Vale la pena visitare anche il seicentesco convento dei Cappuccini, il Castello Brancaccio, trasformato in dimora signorile, e casa natale-museo dello scultore ruffanese Antonio Bortone (1844-1938), uno degli scultori italiani più apprezzati fra l’Ottocento e il Novecento, dove sono conservate molte sue opere autografe, come la scultura della Vittoria Alata.

Da visitare inoltre la Pinacoteca comunale in cui sono presenti numerose opere d’arte contemporanee e la Biblioteca comunale “don Tonino Bello” con un fondo librario a partire dal XVI secolo, ma anche il Museo naturalistico della Madonna della Serra, il Museo della Ceramica, adiacente agli scavi della chiesa matrice di Ruffano e il Museo della Civiltà Contadina di Torrepaduli.

Nel paese ci sono, inoltre, diversi laboratori artigianali della ceramica, del rame, dei pizzi e dei merletti, del ricamo, dell’intreccio, del tamburello, dove non mancano aspetti innovativi.

I piatti tipici ruffanesi

I prodotti locali sono legati alle colture tradizionali dell’ortofrutta, dell’olivo e del grano, ma è soprattutto l’olio extravergine di qualità ad avere una certa preminenza produttiva.

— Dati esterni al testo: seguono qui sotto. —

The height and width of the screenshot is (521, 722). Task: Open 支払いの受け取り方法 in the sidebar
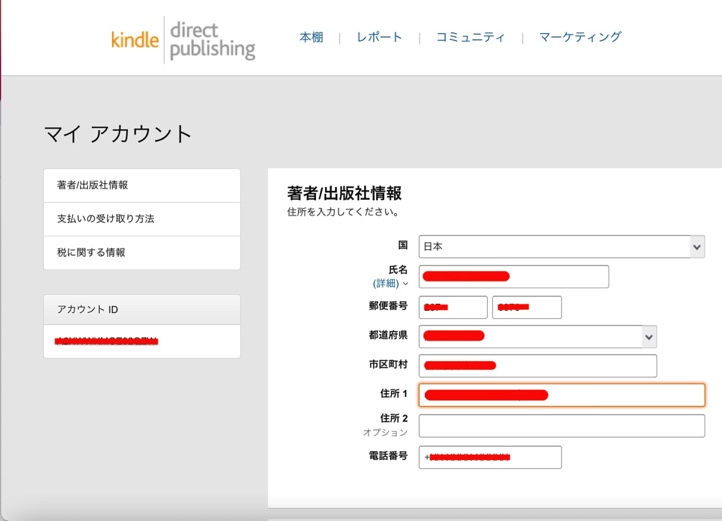point(141,219)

I piatti tipici che vale la pena provare sono i “Ciciri e Tria cu li frizzuli”, un piatto presente da sempre nella cultura culinaria salentina, fatto con ceci e pasta fresca di cui, una parta, è fritta; i “pezzetti di cavallo”, uno spezzatino di carne di cavallo al sugo aromatizzata con pepe e alloro; i “cecamariti”, frittelle con verdure di stagione; la “scurdijiata”, composta da verdure, legumi e pane fritto e le “fave con il cappotto”, tutte pietanze cotte nella ceramica di produzione locale.

Non mancano i dolci con pasta di mandorle e i “caranciuli”, dolci tipici natalizi.

Cosa fare a Ruffano

Fra gli eventi più importanti di Ruffano si contano quello del patrono Sant’Antonio da Padova che si svolge dall’11 al 13 giugno e quello di San Marco, il 25 aprile, per i quali si organizza una fiera e si addobba il paese con le luminarie, la banda riempie le strade di musica e poi si concludono i festeggiamenti con fuochi pirotecnici.

Nella frazione di Torrepaduli molti fedeli, devoti e turisti si ritrovano nella notte tra il 15 e il 16 agosto nel piazzale antistante il Santuario, per la festa di San Rocco durante la quale si svolgono le tradizionali “ronde” con la “danza dei coltelli” o “danza scherma” al ritmo della pizzica.

Imperdibile a maggio la manifestazione “Cortili aperti” nella quale si celebrano la bellezza e la particolarità del centro storico di Ruffano, dei suoi palazzi e delle case a corte. Al di là del portale di accesso, è possibile scoprire l’anima verde dei giardini privati, veri scrigni d’arte e di tesori.

A Ruffano non ci si annoia mai. Nel corso dell’anno l’Amministrazione Comunale, in collaborazione con le Associazioni locali, organizza stagioni teatrali, eventi enogastronomici, incontri culturali, visite guidate, manifestazioni sportive, corsi sull’artigianato e concerti.